# Pigeons in need of new home ASAP!



## Mera (Nov 10, 2005)

I have only been working with a few pigeons for a couple of years and although I enjoy the hobby I can no longer keep these birds. Personal matters have come to attention and I must let them go to a new home. I really hate to part with my birds but I am being forced to. If you are interested please let me know.
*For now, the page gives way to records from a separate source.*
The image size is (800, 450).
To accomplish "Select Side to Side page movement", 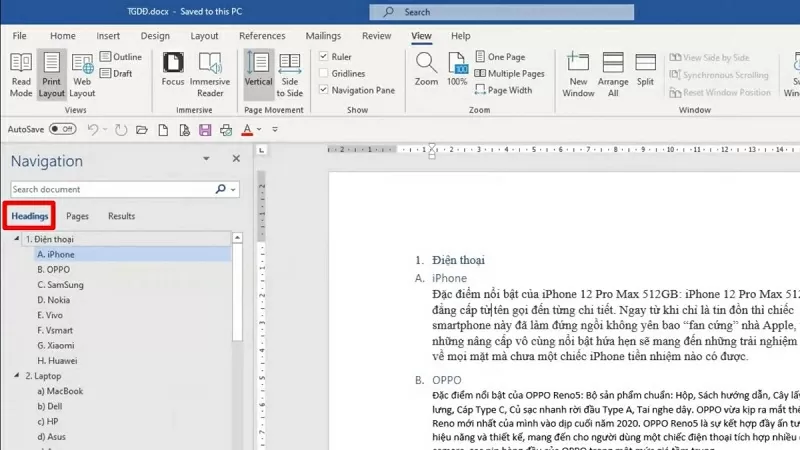I will pos(289,73).
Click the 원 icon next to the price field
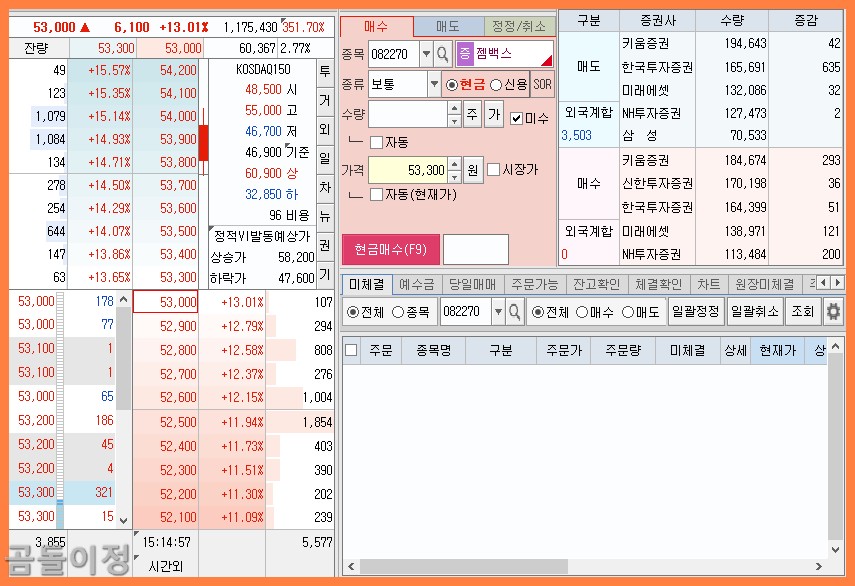This screenshot has height=586, width=855. coord(473,168)
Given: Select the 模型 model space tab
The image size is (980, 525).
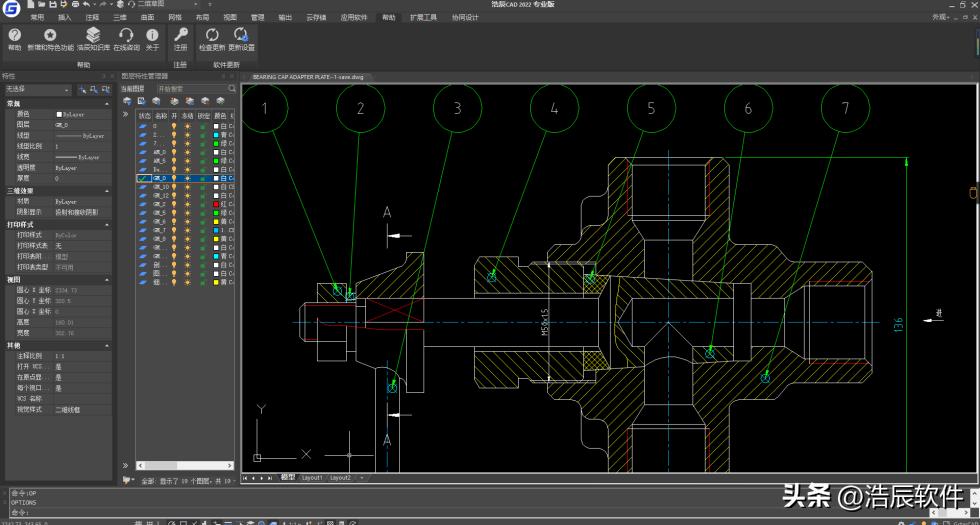Looking at the screenshot, I should (x=288, y=478).
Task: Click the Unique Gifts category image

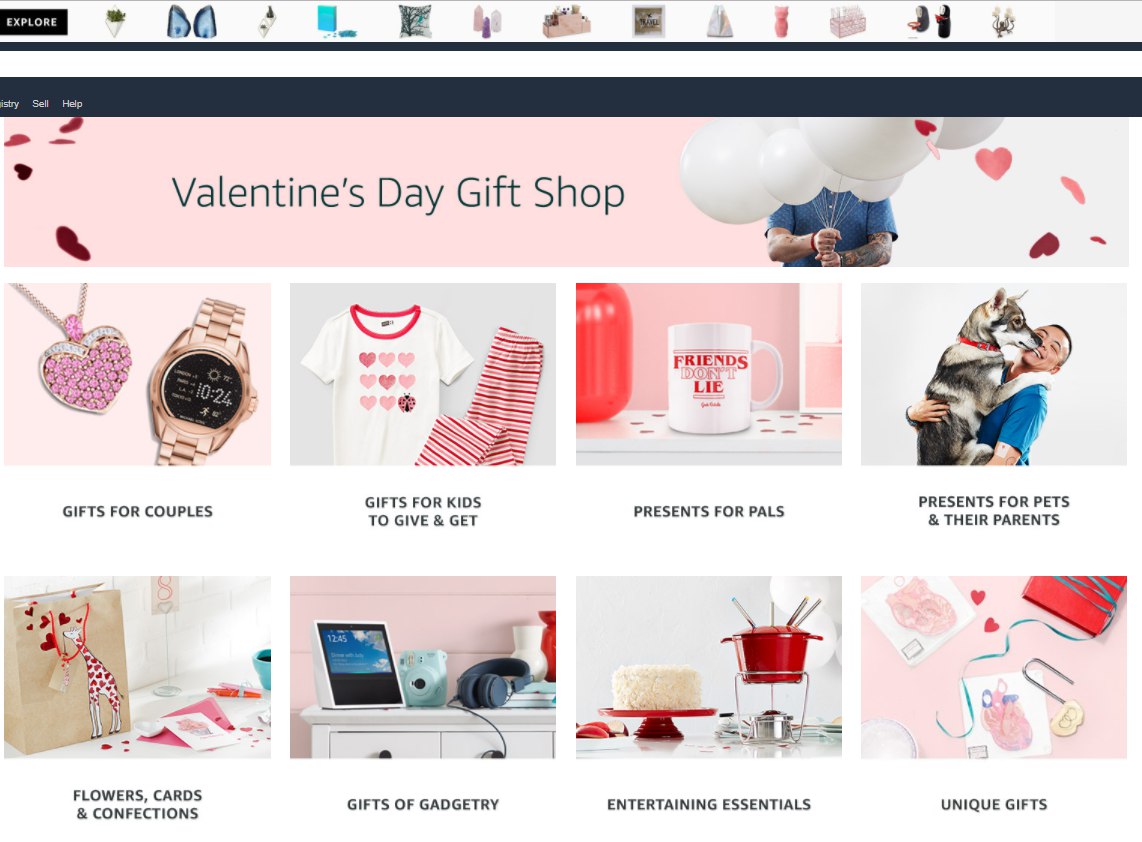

I am located in Athens Georgia and would prefer a pick-up but if that isn't possible, I am okay with shipping as long as you pay for the box/shipping charges.

2 black val figurita males
1 black val figurita female

2 black figurita/roller un-sexed

1 black roller male (he can't fly well- he will "tumble" from the air to the ground)

thank you, and if you need any more information about the birds, please let me know. you can email me at - [email protected]


----------



## Skyeking (Jan 17, 2003)

I know a member who might be interested. I will send out the alert.


----------



## Mera (Nov 10, 2005)

*reply*

thank you.. any help is well appreciated.


----------



## pigeons55 (Feb 11, 2008)

*birds*

do u have any pics of these birds thank you


----------



## Mera (Nov 10, 2005)

*reply*

no recent photos at the moment but I should be able to take some a little later if you would like me to.


----------



## pigeons55 (Feb 11, 2008)

if its not to much of a hasle and also how much would it be to ship to jacksonville florida thank you for ur time u can email this to [email protected] thanks again


----------